- _Exercise details_
In the entries below, find every line with "will" and copy it.

========

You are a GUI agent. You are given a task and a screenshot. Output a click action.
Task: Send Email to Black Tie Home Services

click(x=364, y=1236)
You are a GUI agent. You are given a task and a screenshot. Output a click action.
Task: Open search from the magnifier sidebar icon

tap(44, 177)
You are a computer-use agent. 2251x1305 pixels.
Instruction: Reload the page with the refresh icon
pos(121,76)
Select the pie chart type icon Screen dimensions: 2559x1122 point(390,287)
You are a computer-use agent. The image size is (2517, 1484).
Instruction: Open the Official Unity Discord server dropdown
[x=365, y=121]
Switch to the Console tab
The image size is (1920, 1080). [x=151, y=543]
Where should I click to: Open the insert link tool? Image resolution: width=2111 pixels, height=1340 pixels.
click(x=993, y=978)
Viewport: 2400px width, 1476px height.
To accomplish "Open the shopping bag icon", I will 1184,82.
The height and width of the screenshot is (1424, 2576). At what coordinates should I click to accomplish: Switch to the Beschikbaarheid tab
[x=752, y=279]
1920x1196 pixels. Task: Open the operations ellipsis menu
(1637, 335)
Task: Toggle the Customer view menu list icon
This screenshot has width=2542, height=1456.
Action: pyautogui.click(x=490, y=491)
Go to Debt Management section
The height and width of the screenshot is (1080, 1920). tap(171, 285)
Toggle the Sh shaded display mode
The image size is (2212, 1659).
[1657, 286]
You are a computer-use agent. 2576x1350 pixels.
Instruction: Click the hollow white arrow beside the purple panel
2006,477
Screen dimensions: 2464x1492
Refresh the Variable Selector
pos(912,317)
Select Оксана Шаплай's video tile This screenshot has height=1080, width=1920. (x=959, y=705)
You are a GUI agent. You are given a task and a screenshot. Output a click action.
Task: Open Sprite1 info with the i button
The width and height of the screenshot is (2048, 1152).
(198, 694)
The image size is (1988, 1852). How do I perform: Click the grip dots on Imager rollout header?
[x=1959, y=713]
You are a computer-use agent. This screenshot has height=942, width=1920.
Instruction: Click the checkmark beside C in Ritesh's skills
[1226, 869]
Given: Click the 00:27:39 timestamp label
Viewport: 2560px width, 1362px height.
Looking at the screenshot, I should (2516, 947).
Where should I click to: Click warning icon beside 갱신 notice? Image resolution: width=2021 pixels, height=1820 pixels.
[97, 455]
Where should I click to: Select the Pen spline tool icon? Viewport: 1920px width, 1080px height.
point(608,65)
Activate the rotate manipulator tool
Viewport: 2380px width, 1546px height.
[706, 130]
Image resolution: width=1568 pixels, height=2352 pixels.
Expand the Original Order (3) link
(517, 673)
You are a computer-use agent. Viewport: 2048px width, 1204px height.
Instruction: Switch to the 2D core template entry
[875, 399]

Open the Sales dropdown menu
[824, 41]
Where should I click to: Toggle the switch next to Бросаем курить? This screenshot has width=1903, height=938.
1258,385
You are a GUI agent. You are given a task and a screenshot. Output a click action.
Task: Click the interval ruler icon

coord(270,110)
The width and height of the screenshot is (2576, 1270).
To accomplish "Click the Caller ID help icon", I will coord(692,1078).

========

- _Answer area_
To accomplish "Open the shopping bag icon", I will 1184,82.
To accomplish "Click the Caller ID help icon", I will coord(692,1078).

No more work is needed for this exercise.